O vento aumenta, como um demónio à solta, o ar é abafado (à meia-noite estavam 30 graus) e traz cinza e fagulhas. As chamas não chegam à casa dos meus pais, mas o seu trepidar escuta-se próximo. Aos gritos, avisam-nos para prepararmos as mangueiras, se o cenário piorar. Lá fora, só se consegue andar com máscara ou lenços a tapar olhos e boca. Há fagulhas vermelhas que saltam de um lado para o outro, sem sabermos onde irão cair.
Começam a chegar-nos a casa pessoas, assustadas, vindas de algumas das aldeias a arder. O João pede-nos que olhemos pela mãe, enquanto vai ajudar o pai a apagar as chamas que rondam a casa. A Tina chega com a família depois de percorrer uma estrada em chamas. A Isabel vem pedir guarida porque o marido não a veio buscar depois do trabalho, como habitualmente. A Liliana está aflita por não conseguir chegar à casa da mãe onde os filhos ficaram a passar a noite. O Zé vem tresloucado depois de ter enfrentado as chamas em casa e desespera por não saber da mãe e da irmã. Os telemóveis continuam sem funcionar, está escuro, só as velas nos iluminam. A noite é longa e sentimos uma impotência total. Ligamos o rádio do carro na tentativa de saber o que se passa. Sigo, de novo, para os bombeiros em busca de melhores notícias. Nada. O ar continua irrespirável. Tudo à volta está vermelho, da cor do fogo.

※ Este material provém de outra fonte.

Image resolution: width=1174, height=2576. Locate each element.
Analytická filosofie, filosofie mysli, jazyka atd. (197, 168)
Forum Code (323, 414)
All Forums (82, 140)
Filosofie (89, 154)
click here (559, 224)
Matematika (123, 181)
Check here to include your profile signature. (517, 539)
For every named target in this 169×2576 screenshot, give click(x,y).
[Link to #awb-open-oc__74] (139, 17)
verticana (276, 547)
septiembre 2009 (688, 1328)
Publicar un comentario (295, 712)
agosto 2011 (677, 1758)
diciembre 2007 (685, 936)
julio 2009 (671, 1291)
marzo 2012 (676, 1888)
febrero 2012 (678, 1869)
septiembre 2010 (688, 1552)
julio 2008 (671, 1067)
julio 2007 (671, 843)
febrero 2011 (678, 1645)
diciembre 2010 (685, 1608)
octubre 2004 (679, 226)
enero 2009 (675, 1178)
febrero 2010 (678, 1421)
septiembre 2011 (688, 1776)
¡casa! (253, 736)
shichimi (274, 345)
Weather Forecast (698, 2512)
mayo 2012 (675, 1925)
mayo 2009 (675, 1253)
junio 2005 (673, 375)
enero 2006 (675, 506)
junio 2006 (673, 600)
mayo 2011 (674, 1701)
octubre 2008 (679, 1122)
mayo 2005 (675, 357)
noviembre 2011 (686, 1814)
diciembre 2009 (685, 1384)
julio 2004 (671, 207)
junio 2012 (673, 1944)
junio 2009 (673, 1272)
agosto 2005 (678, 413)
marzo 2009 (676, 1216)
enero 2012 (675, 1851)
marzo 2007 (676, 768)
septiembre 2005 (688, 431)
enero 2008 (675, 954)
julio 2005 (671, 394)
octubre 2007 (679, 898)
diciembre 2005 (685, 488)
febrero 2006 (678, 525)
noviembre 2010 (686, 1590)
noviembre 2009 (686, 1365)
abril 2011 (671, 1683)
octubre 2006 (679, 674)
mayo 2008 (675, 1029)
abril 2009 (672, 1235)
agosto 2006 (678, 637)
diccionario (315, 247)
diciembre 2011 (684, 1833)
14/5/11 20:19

Durante a noite, as imagens de Pedrógão Grande não me saem da cabeça. O nascer do dia não vai trazer nada de bom, calculo. Como pode tudo isto estar a acontecer? Outra vez? As (más) notícias começam a chegar ao amanhecer, sob um céu coberto de um manto de fumo. Pedro, o marido da Isabel, não a foi buscar porque morrera pelo caminho. Cristiana morrera nas chamas na estrada à entrada da cidade, quando tentava fugir com o marido e a filha. A fábrica de um amigo de infância ardera por completo, tal como muitas outras. Dezenas de casas foram consumidas pelas chamas, como a de Aristides, que conheço desde miúda, ou a de Kin, o músico alemão que me dizia há anos, numa reportagem para a VISÃO, que trocara a Alemanha para viver num “happy valley”, o vale encantado como ele chamava a Benfeita, no concelho de Arganil, onde mais de 20 famílias também ficaram sem nada.
Aquele 15 de outubro tinha tudo para ser um dia feliz. Mas não o foi – para nós e para tantas famílias. A minha sobrinha, na inocência dos seus cinco anos, perguntava, entre choros: “Porque é que decidiram fazer o meu batizado no dia do incêndio?” Tu não sabes, Laura, nem podes ainda saber, mas o incêndio não escolhe dias nem horas. Prometo-te que ainda iremos brindar à tua saúde e à do avô – faremos a festa que não fizemos.